On 11/13/2013 11:17 AM, Christoph Hellwig wrote:
> I have to admit that I haven't followed this series as closely as I
> should, but could you summarize the performance of it? What workloads
> does it help most, what workloads does it hurt and how much?
Sure... this work is based on Dave's write up here:
... where he also explains the general idea, which is basically to
improve inode allocation performance on a large fs' that happens to be
sparsely populated with inode chunks with free inodes. We do this by
creating a second inode btree that only tracks inode chunks with at
least one free inode.
So far I've only really ad hoc tested the focused case: create millions
of inodes on an fs, strategically remove an inode towards the end of the
ag such that there is one existing inode chunk with a single free inode,
then go and create a file.
The current implementation hits the fallback search in xfs_dialloc_ag()
(the for loop prior to 'alloc_inode:') and degrades to a couple seconds
or so (on my crappy single spindle setup). Alternatively, the finobt in
this scenario contains a single record with the chunk with the free
inode, so the record lookup and allocation time is basically constant
(e.g., we eliminate the need to ever run the full ag scan).

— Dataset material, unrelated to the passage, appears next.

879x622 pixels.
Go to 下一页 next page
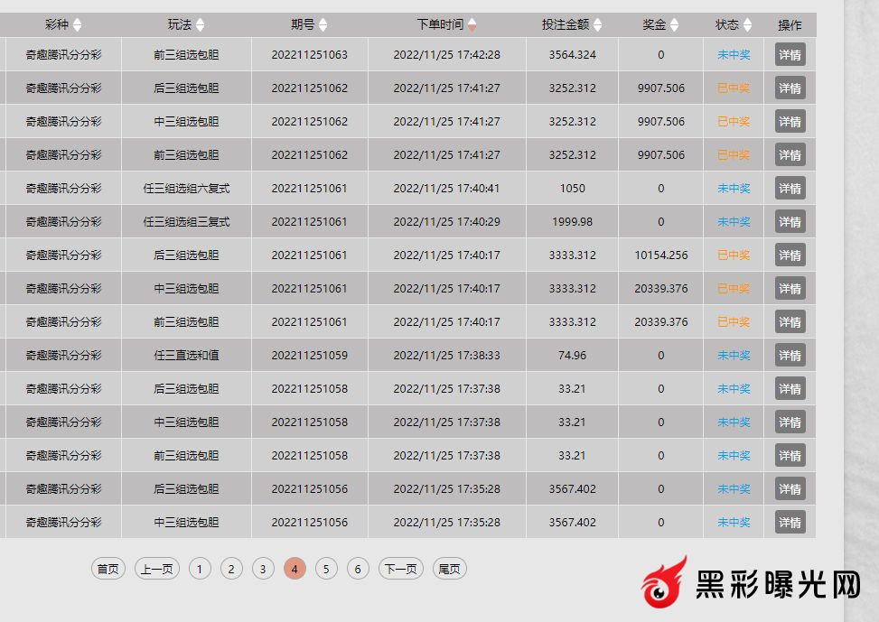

Sorry I don't have more specific numbers at the moment. Most of my
testing so far has been the focused case and general reliability
testing. I'll need to find some hardware worthy of performance testing,
particularly to check for any potential negative effects of managing the
secondary tree. I suppose I wouldn't expect it to be much worse than the
overhead of managing two free space trees, but we'll see.
Thoughts/suggestions appreciated, thanks.